Commenting on Domain’s 2018 half-year financial results, Domain executive chairman Nick Falloon said: “Domain has today reported a pleasing first stand-alone result, with pro forma EBITDA growth of 8.7% and a strong underlying performance. It demonstrates the strength of Domain as a separately listed company and the ongoing success of its strategy.”
The company reported revenue of $112.7 million and a net loss after tax of $3.4 million (including significant items).
Pro forma results (excluding significant items) were revenue of $183.3 million up 12.5%, EBITDA of $56.8 million up 8.7% and net profit after tax of $24.7 million down 8.1%.
“Having stepped in as executive chairman [after the sudden departure of Antony Catalano], I can attest to the bench strength of the entire Domain team and their passion, skill and commitment. The business is in great shape with strong underlying momentum,” said Falloon.
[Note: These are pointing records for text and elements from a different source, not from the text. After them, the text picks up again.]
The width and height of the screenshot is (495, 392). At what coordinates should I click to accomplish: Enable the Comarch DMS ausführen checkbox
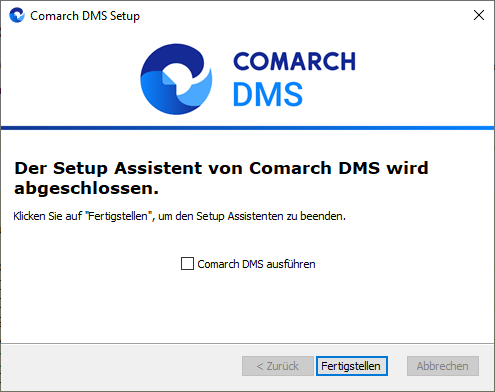[187, 264]
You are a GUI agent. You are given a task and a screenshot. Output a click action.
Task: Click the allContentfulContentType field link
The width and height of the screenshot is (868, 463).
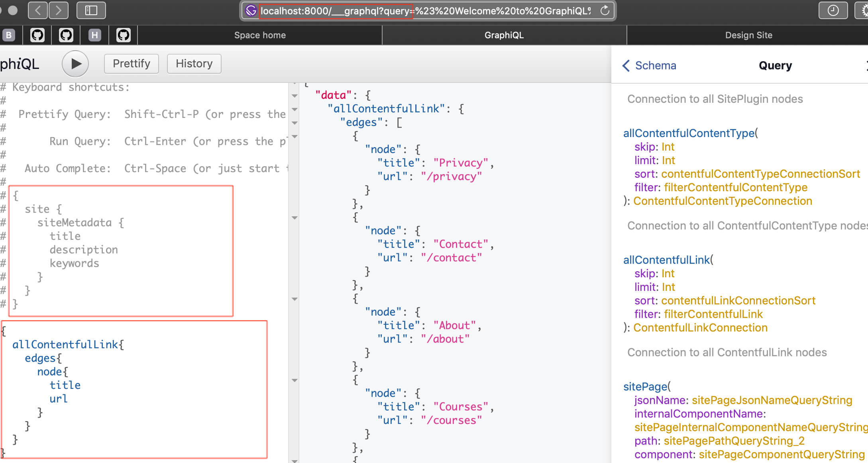click(689, 133)
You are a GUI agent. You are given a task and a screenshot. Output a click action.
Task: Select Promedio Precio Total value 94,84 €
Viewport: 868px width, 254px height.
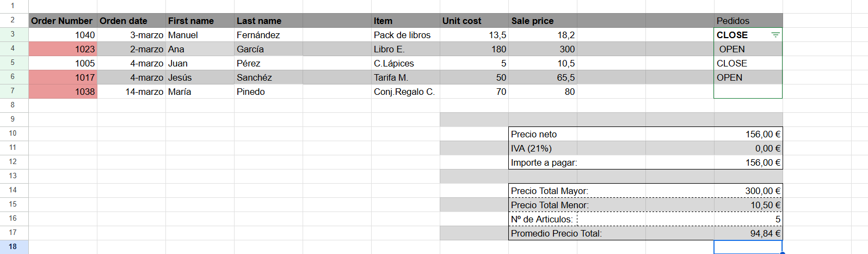tap(748, 233)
“I’m pleased to say the global search is under way for a new CEO. We are searching for an individual who will take Domain through its next stage of growth. We expect the new leader to have execution discipline and relevant experience in driving a growth business and building a great culture. The calibre of the candidates that we are attracting is truly impressive, befitting Domain’s position as a leading real estate media and technology business.”
Falloon added: “Domain continues to make excellent progress in delivering on its strategy through its intense customer focus and cutting-edge product development. During the first half, achievements included:
• Continued expansion in relative market share to more than 95% of listings and more than 90% of agents
• Continued strong growth in Domain app downloads to 6.1 million with an 18% uplift in app launches
• 21% growth in residential mobile enquiries and 82% growth in CRE enquiries from our large premium audiences
• 19% growth in core digital revenue underpinned by 24% growth in residential depth, and strong Commercial and Developer revenue
• The launch of Domain Loan Finder and Domain Insure, with a 91% increase in transactions revenue from existing and new businesses.
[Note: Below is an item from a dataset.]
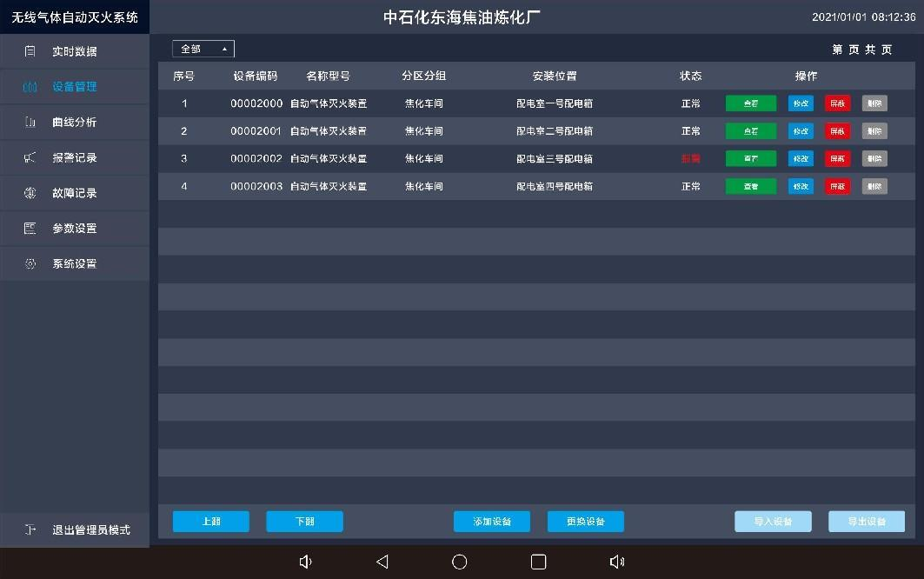Click the 退出管理员模式 exit icon
924x579 pixels.
coord(30,529)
“Print revenue declined 11.6% and Print EBITDA declined 25.4%. This performance reflects ongoing structural decline, with some offset from cost initiatives,” Falloon said.
“Cost initiatives delivered a 6% reduction in expenses year-on-year. There are further cost opportunities in printing and distribution efficiencies.”
Meanwhile, Domain shares jumped 13¢ or 4.5% to $3.00 after a conference call with analysts and executives presented an upbeat picture about Domain’s opportunity to expand in Queensland, where it lags competitors, reports The AFR’s Aaron Patrick.